Ein kleiner Anteil der beliebten Krisenwährung Gold von etwa fünf Prozent des Anlagevermögens gilt im Normalfall als sinnvolle Versicherung. Allerdings wirft Gold anders als Aktien keinerlei regelmäßige Renditen ab, hatte zuletzt auch kaum von den Verkäufen an den Aktienmärkten profitiert, sondern war zuvor bereits massiv gestiegen, um rund zwölf Prozent seit Anfang Dezember. Die US-Investmentbank Goldman Sachs geht dennoch davon aus, dass der Preis für eine Feinunze im Zuge der Coronavirus-Verunsicherung von derzeit 1642 auf bis zu 1800 Dollar steigen könnte.
Folgen für Staatsanleihen
Für einen Einstieg bei Staatsanleihen könnte es inzwischen zu spät sein. Die Rendite der zehnjährigen deutschen Staatsanleihen ist seit Jahresbeginn von minus 0,187 auf nun minus 0,61 Prozent gefallen. Dies reflektiert einen Run von Anlegern in die wichtigste deutsche Staatsanleihe – und die Erwartung, die EZB könnte in Kürze ihren negativen Einlagezins für Banken erneut senken, auf minus 0,6 Prozent.

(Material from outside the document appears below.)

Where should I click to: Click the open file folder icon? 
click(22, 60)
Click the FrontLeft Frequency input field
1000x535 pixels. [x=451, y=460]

Die Renditen zehnjähriger US-Bonds brachen nach der Leitzinssenkung in den USA unter ein Prozent ein, nachdem sie vor 14 Tagen noch über 1,6 Prozent gelegen hatten. Die Kurse sind umgekehrt stark gestiegen. Insgesamt sind Anleihen inzwischen daher extrem teuer.
Schwellenländer als Alternative
Auch der Erfolg dieser Strategie hängt vom individuellen Anlagehorizont ab. Abhängig von der weiteren Verbreitung des Coronavirus außerhalb von China, beispielsweise in Brasilien, wo demnächst der Winter beginnt, könnten einzelne Schwellenländer durchaus unter Druck geraten. Die Weltbank hat jedoch soeben angekündigt, Entwicklungsländern rasch mit zunächst 12 Milliarden Dollar unter die Arme zu greifen.

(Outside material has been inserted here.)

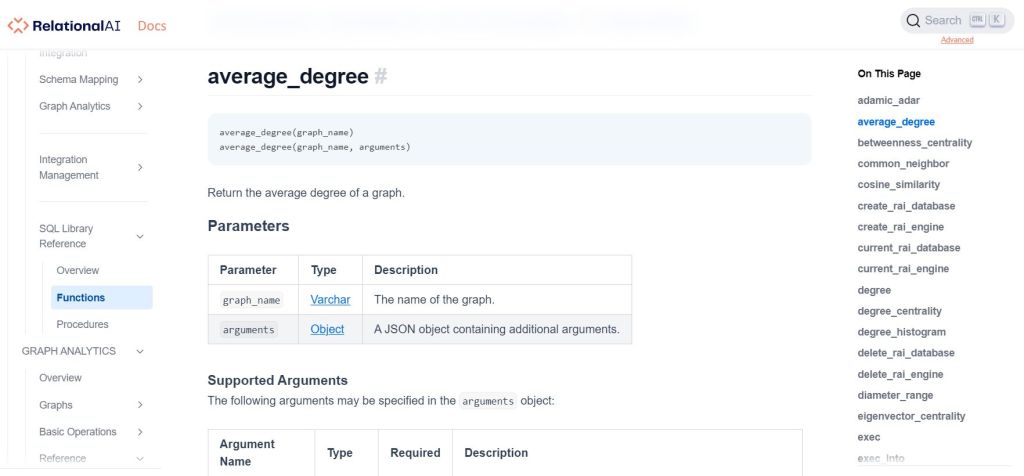Focus the Search input field
The height and width of the screenshot is (476, 1024).
tap(942, 20)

An den chinesischen Börsen hat zudem offenbar der Staat stützend eingegriffen. Der Schanghai A-Index steht jedenfalls wieder über seinem Vorkrisen-Niveau. Der Kospi, der Leitindex aus Südkorea, dem am zweitschwersten betroffenen Land, notiert gerade mal neun Prozent tiefer. In Indien oder Brasilien sind die Minuszeichen ebenfalls deutlich schwächer ausgeprägt als in Europa oder den USA. Der Fondsanbieter Franklin Templeton glaubt, dass Abwärtsrisiken in Schwellenländern nur sehr kurzfristig bestehen könnten.